Search code examples
androidxml-parsinghtml-parsingandroid-parser

How to collect (get and parse) the required information/data from a HTTP website?


I have a problem and unable to solve it since last two weeks. I want some help here. I actually want to get and use some useful data from a HTTP website. This website actually contains accidents, incidents and all info about them. I want to get this info from the website. I will use it in my Android app. I've already asked this question but still unable to solve it. Someone told me that you have to get this data from JSON. I have not done this before. If it is the only solution, then how can I do this. If any other simple way is there then please give me that.
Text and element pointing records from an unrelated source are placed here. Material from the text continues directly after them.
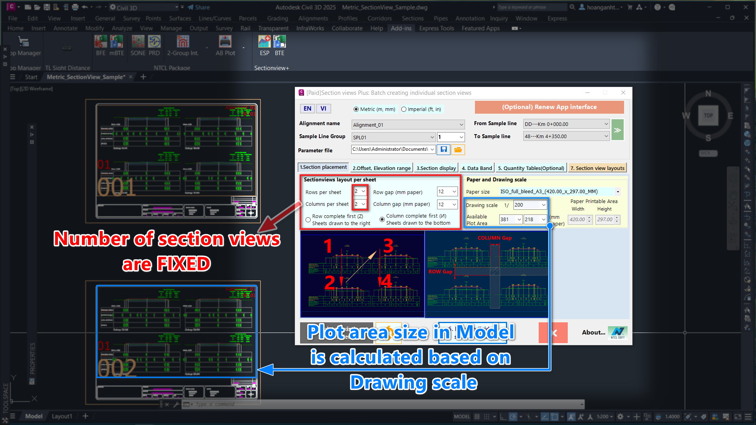
Task: Expand the Alignment name dropdown
Action: (x=461, y=125)
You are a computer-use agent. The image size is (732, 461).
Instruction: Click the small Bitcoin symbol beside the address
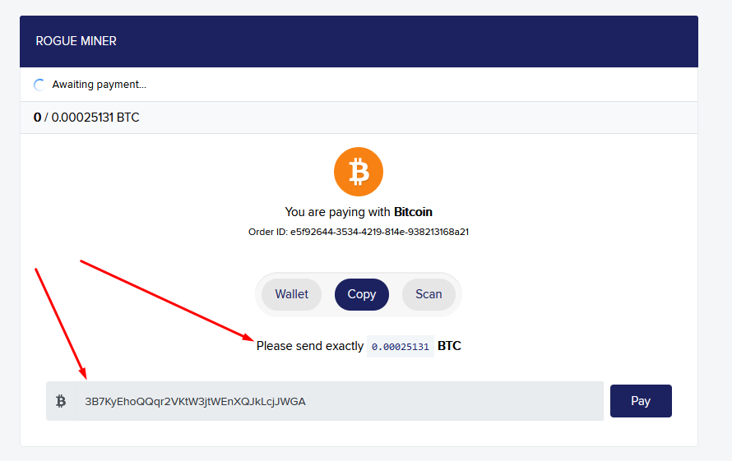[61, 401]
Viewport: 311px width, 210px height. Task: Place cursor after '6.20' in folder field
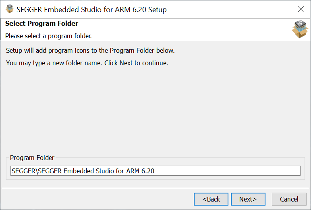pyautogui.click(x=155, y=171)
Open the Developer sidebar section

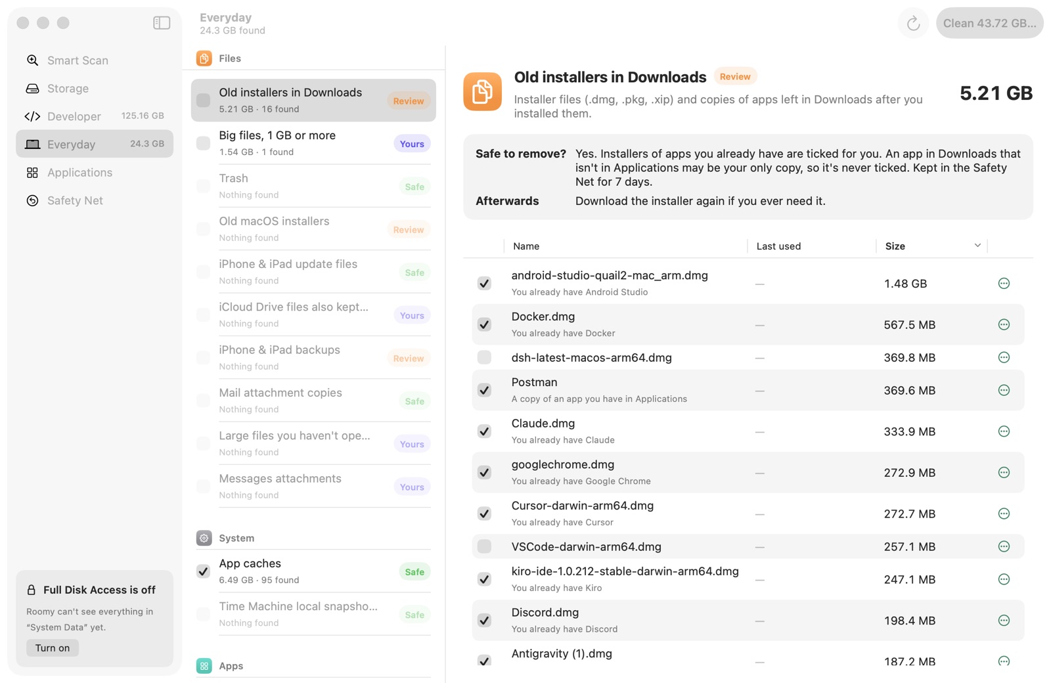[95, 116]
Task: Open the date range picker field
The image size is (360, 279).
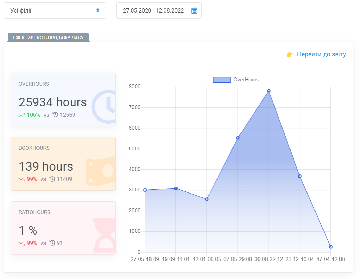Action: [x=153, y=10]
I actually have get all website content by using

private String DownloadText(String URL) {
    int BUFFER_SIZE = 2000;
    InputStream in = null;
    try {
        in = OpenHttpConnection(URL);
    } catch (IOException e1) {
        // TODO Auto-generated catch block
        e1.printStackTrace();
        return "exception in downloadText";
    }

    InputStreamReader isr = new InputStreamReader(in);
    int charRead;
    String str = "";
    char[] inputBuffer = new char[BUFFER_SIZE];          
    try {
        while ((charRead = isr.read(inputBuffer))>0)
        {                    
            //---convert the chars to a String---
            String readString = String.copyValueOf(inputBuffer, 0, charRead);
            str += readString;
            inputBuffer = new char[BUFFER_SIZE];
        }
        in.close();
    } catch (IOException e) {
        // TODO Auto-generated catch block
        e.printStackTrace();
        return "";
    }    
    return str;        
}

private InputStream OpenHttpConnection(String urlString) throws IOException {

    InputStream in = null;
    int response = -1;

    URL url = new URL(urlString); 
    URLConnection conn = url.openConnection();

    if (!(conn instanceof HttpURLConnection))                     
        throw new IOException("Not an HTTP connection");

    try{
        HttpURLConnection httpConn = (HttpURLConnection) conn;
        httpConn.setAllowUserInteraction(false);
        httpConn.setInstanceFollowRedirects(true);
        httpConn.setRequestMethod("GET");
        httpConn.connect(); 

        response = httpConn.getResponseCode();                 
        if (response == HttpURLConnection.HTTP_OK) {
            in = httpConn.getInputStream();                                 
        }                     
    }
    catch (Exception ex) {
        throw new IOException("Error connecting");            
    }
    return in;     
}

But it gives all the content i.e. all info+html+xml+++. But I want only required info.

Another thing is, is it compulsory to get website-admin permission before getting that data?


Solution

  • What you're looking for is something called web scraping or html scraping. Have a look at this SO question to get you started: Options for HTML scraping?